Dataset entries
[Start of section]
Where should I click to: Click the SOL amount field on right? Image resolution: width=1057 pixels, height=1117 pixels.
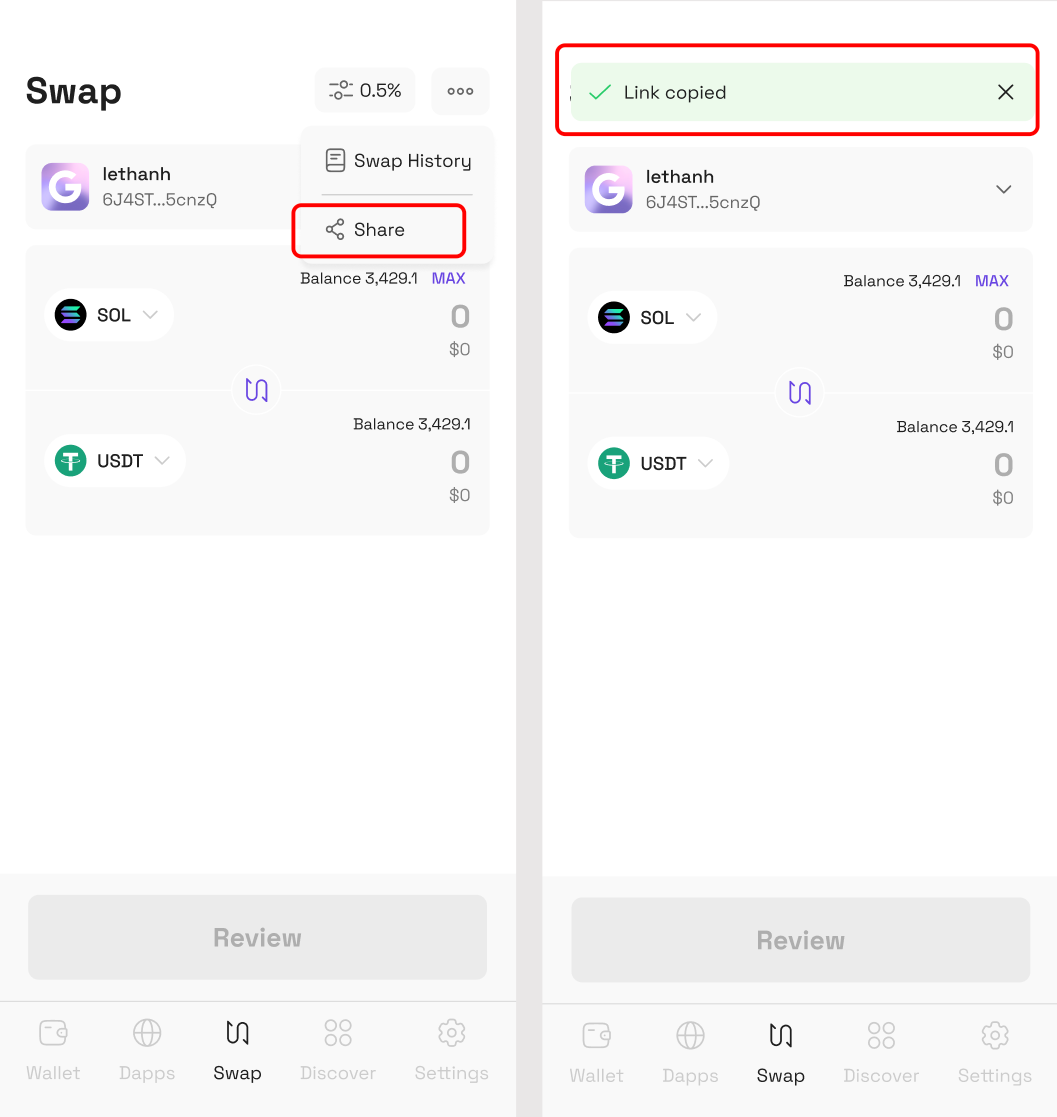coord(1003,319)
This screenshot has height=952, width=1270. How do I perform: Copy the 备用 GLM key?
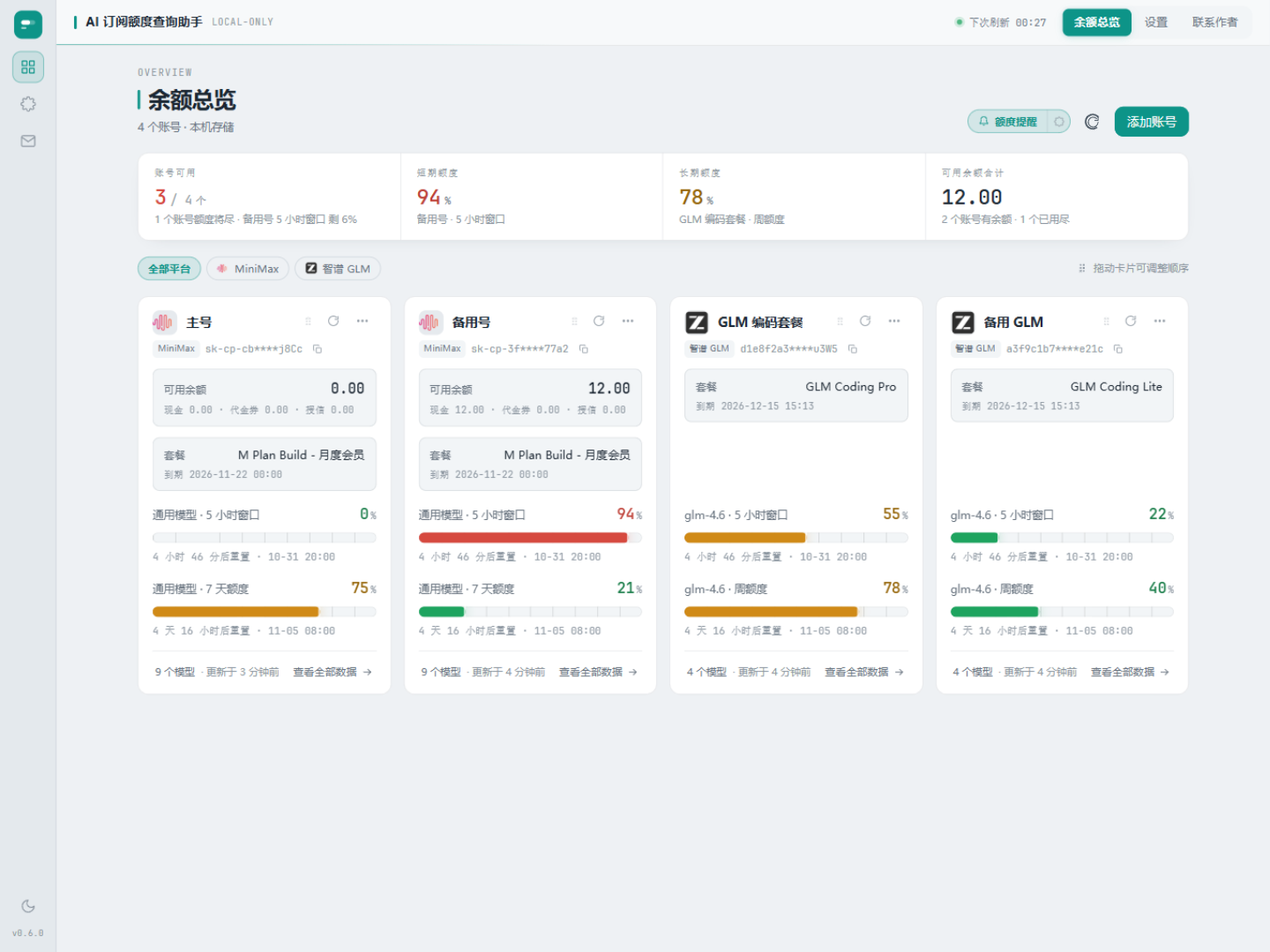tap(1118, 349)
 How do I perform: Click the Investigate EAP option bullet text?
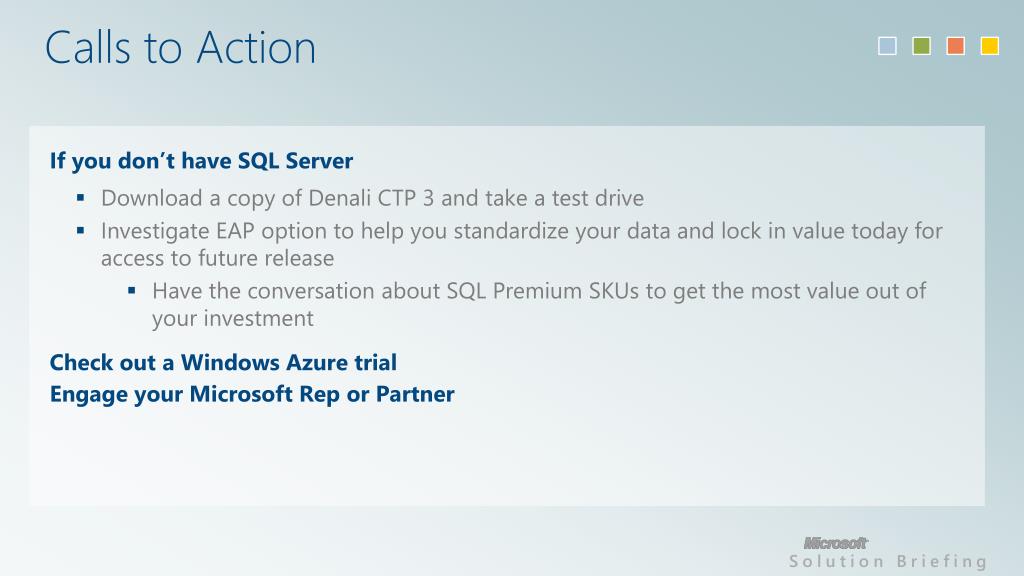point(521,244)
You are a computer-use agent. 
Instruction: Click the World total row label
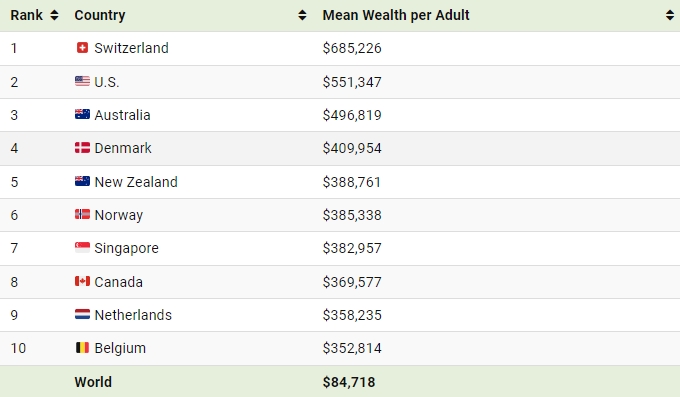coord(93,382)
[End of section]
— TASK OBJECTIVE —
Pictures stay out; reproduce exactly the lines from the one containing "You are a computer-use agent." through the end of the data.

— EXERCISE ANSWER —
You are a computer-use agent. 
Instruction: Click the World total row label
coord(93,382)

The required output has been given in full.